More than 90% of Route 94's mileage is inside Glastonbury, where the road is better known as Hebron Avenue. Between Route 2 and Eastern Boulevard, Route 94 is four lanes wide, serving office parks and light industry. It narrows to two lanes thereafter as the scenery transitions from suburban to rural.

CT 94 History

One of the first state highways

After the state Highway Department was formed in 1895, one of its first contracts was "Specifications for grading and macadamizing a portion of the highways of the town of Glastonbury, Conn.", dated September 1895. Work on the 16-foot-wide road extended for about 7,600 feet, from Main Street toward Addison.

This was long before any highway in the state was numbered, but this contract places that section of Hebron Avenue, the ancestor to Route 94, as one of the very first state highways.

Modern Route 94

Route 94 was commissioned in 1932, from the 1920s State Highway 165. It originally started at Main Street in Glastonbury, which was Routes 2 and 15 at the time.
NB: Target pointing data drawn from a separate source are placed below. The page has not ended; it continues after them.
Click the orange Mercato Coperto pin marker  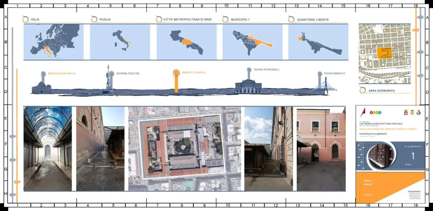coord(176,81)
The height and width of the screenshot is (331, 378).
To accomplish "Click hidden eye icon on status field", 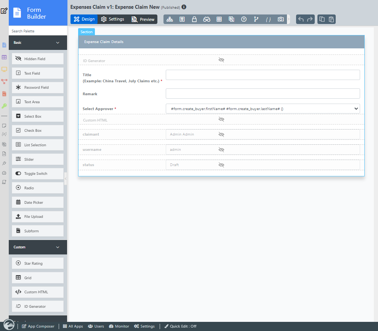I will coord(221,165).
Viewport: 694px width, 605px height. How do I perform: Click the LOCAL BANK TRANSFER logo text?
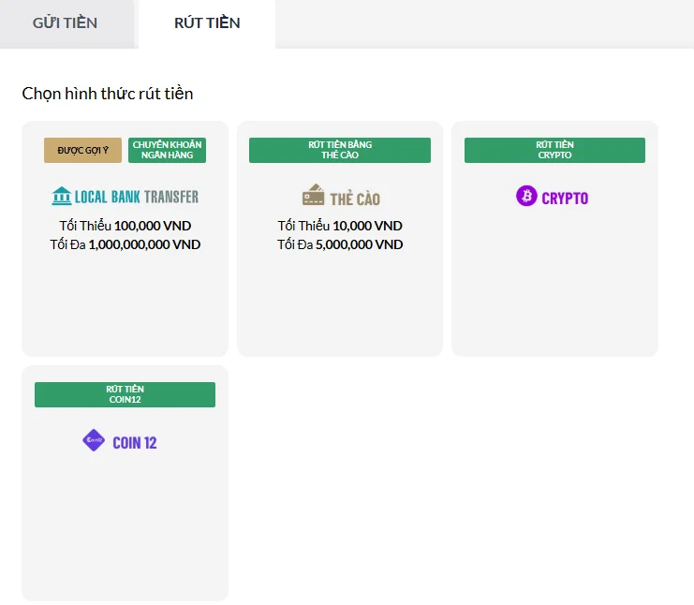coord(137,198)
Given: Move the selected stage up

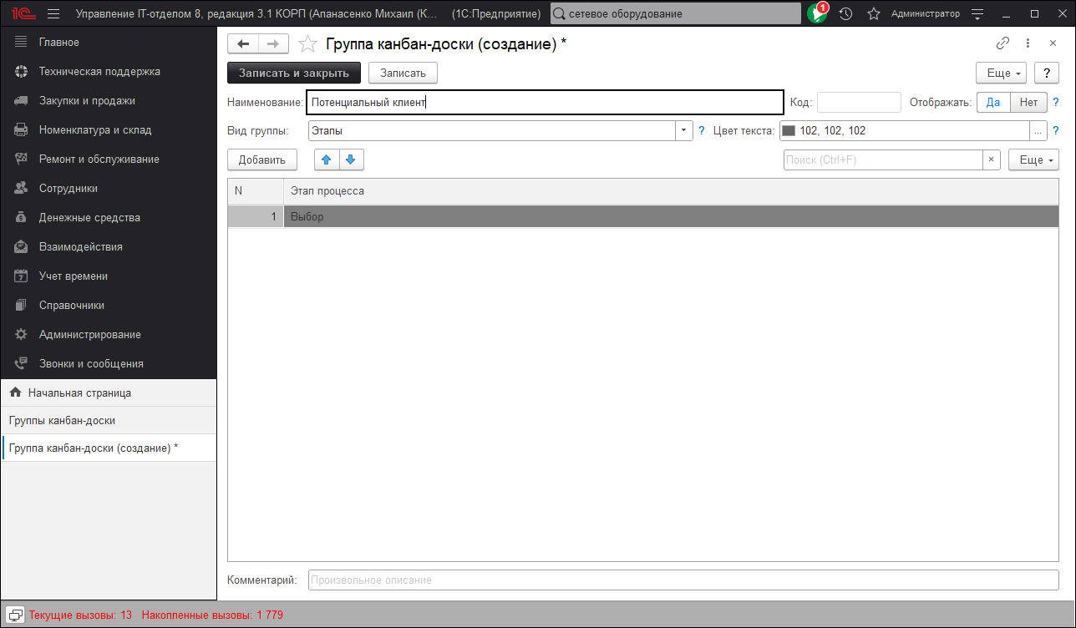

In 1952, the section of the Glastonbury Expressway intersecting Route 94 opened. In 1955, Route 94's western terminus was moved to Sycamore Street, across from the Route 2 eastbound offramp.

In late 1931, state planning maps had Route 94 marked instead as Route 180.

A nip here, a tuck there

Route 94 has had several curves straightened over the years:

Widened to four lanes in the 90s

One primary role of Route 94 is to funnel traffic from a large portion of Glastonbury and Hebron to Route 2. Near the interchange are a few large industrial parks. In the mid-1990s, the stretch between Route 2 and Eastern Boulevard was widened to four lanes to relieve congestion.
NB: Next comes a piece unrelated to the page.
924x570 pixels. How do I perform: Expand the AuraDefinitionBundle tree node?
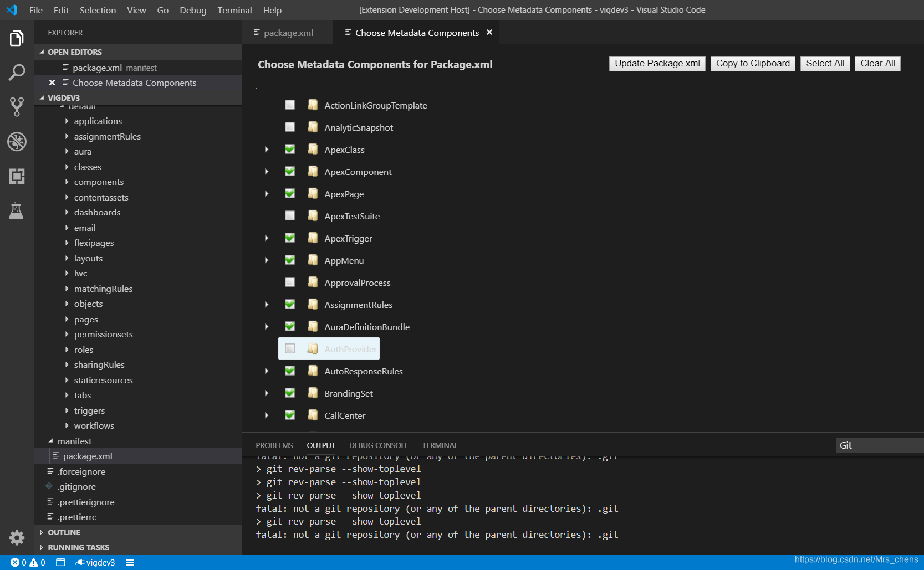pyautogui.click(x=266, y=326)
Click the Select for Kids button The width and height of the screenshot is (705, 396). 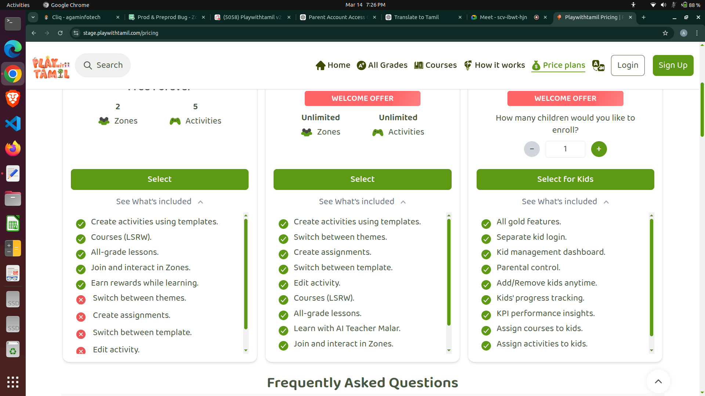point(565,179)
Former Route 94 in downtown Glastonbury

In late 2002, a "concept plan" was unveiled in Glastonbury that recommended widening Hebron Avenue to four lanes between Sycamore Street and New London Turnpike. East of Sycamore Street is the beginning of Route 94, and an existing four-lane section extending to Eastern Boulevard.

The town was given a Dec. 10, 2002 deadline to decide how to use a $1 million state grant: widen Hebron Avenue, or reconstructing Main Street (former Route 17) through the historic district.

In January 2003, the town council approved rebuilding part of Main Street and seeking money for widening Hebron Avenue.

As of 2020, widening Hebron Avenue appears to be off the table, two large projects have taken place. The traffic signal at New London Turnpike was replaced with a roundabout; and another roundabout was installed at House Street. Reasons for these included state concerns that traffic signals would lead to traffic backups on the state-maintained Route 94 portion of Hebron Avenue.


For a long time, possibly since Route 2 opened, the guide signs for Route 94 read "Glastonbury Center / [94] Hebron". However, the better way to Hebron is to stay on Route 2 and use Route 66 from Marlborough. In a signing revision in the late 80s or 90s, the signs were changed to say "[94] / Hebron Avenue".

A 1949 Rand McNally map erroneously shows Route 94 co-signed with Route 85 down to Route 66 (US 6A at the time) in Hebron.